Weltoffene Gesellschaft werden – Willkommenskultur etablieren – Kommunen unterstützen

Vom 12. bis 13. März fand in Bremen die Klausurtagung der Landesgruppen Niedersachsen/Bremen in der SPD-Bundestagsfraktion statt. Auf dieser wurde gemeinsam mit der SPD-Landesorganisation Bremen, dem SPD-Landesverband Niedersachsen, der SPD-Bürgerschaftsfraktion Bremen und der SPD-Landtagsfraktion Niedersachsen ein Beschluss zur Asyl- und Einwanderungspolitik gefasst. Nachstehend finden Sie die "Bremer Erklärung" zum Download als PDF und im Wortlaut:

Bremer Erklärung vom 13.03.2015

Weltoffene Gesellschaft werden – Willkommenskultur etablieren – Kommunen unterstützen

Wir wollen ein offenes Deutschland, das Menschen in Not Sicherheit und Obhut gewährt und
Zuwanderern aus dem Ausland eine Zukunftsperspektive aufzeigt.
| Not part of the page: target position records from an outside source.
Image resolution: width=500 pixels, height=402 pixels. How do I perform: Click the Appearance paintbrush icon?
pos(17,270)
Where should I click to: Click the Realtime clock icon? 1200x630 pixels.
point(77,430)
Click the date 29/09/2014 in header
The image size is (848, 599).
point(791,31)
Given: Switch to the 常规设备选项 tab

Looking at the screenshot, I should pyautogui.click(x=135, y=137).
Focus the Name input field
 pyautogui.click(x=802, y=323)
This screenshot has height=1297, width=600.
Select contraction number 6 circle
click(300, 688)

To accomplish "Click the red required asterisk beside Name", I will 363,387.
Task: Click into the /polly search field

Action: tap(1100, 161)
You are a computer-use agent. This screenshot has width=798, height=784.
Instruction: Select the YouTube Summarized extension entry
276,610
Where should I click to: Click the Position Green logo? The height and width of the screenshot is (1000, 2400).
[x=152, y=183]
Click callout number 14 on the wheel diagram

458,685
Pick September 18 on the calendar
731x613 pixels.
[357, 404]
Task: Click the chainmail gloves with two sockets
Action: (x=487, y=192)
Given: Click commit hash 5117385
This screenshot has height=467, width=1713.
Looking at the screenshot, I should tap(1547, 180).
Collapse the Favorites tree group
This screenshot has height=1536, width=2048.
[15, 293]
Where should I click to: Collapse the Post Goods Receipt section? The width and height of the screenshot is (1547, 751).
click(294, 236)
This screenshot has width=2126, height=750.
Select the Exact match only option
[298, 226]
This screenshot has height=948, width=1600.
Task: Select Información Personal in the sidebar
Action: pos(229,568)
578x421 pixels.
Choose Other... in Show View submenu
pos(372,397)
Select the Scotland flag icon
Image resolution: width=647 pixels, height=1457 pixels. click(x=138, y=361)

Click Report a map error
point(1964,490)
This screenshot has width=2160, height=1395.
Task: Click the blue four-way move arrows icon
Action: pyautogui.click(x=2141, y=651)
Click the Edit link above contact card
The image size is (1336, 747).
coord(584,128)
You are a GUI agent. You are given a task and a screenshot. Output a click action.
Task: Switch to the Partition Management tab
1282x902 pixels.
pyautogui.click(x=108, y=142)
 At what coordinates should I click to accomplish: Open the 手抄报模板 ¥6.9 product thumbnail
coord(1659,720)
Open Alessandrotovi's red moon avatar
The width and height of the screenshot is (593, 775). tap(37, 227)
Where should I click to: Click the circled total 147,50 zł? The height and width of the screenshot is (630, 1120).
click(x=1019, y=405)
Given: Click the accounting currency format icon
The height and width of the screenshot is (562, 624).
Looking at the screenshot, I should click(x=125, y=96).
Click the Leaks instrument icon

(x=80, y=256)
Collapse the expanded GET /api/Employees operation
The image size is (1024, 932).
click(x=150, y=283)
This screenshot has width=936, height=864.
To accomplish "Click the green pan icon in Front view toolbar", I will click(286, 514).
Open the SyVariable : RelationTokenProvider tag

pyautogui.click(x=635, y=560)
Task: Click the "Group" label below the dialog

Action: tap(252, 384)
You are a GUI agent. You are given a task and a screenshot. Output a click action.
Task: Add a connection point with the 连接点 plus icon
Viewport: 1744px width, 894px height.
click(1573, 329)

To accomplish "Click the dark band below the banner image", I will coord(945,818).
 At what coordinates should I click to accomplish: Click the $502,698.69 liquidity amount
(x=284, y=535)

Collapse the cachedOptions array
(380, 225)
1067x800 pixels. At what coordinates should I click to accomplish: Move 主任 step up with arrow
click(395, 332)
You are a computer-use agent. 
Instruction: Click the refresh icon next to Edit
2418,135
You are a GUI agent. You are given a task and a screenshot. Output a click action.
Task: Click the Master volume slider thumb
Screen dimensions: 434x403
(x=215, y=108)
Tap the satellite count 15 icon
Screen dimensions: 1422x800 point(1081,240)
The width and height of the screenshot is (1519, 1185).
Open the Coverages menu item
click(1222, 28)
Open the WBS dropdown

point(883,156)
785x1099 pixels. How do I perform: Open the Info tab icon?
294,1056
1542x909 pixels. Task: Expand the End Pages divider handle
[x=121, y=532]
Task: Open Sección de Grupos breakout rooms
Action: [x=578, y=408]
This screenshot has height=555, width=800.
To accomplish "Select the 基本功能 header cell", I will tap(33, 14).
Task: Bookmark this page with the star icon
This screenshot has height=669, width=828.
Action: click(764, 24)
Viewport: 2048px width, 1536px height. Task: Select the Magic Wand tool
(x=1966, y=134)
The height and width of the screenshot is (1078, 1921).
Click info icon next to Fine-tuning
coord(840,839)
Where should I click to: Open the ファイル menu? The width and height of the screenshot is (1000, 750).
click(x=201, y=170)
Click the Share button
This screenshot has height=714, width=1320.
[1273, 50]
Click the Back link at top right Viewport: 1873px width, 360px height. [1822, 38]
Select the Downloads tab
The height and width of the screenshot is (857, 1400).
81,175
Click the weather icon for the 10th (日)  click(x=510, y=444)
Die hohen Flüchtlingszahlen stellen das Land dabei vor neue Herausforderungen. Seit Jahresende 2014 haben sich die Zugangszahlen noch einmal deutlich nach oben entwickelt, sodass mit einer Überschreitung der Prognosen des Bundesamtes für Migration und Flüchtlinge (BAMF) zu rechnen ist. Der Bund, die Länder und die Kommunen können nur gemeinsam die Voraussetzungen für eine menschenwürdige Unterbringung und Betreuung von Flüchtlingen gewährleisten. Der Bund hat deshalb in den vergangenen Monaten
Verantwortung übernommen. Für die Flüchtlingsunterbringung stellt der Bund den Ländern je 500 Millionen Euro in den Jahren 2015 und 2016 zur Verfügung. Leerstehende Bundesimmobilien werden befristet mietfrei für die Unterbringung von Flüchtlingen zur Verfügung gestellt. Für ein schnelleres Asylantragsverfahren wurden 650 zusätzliche Stellen im BAMF geschaffen und Bosnien und Herzegowina, Mazedonien und Serbien zu sicheren Herkunftsstaaten erklärt.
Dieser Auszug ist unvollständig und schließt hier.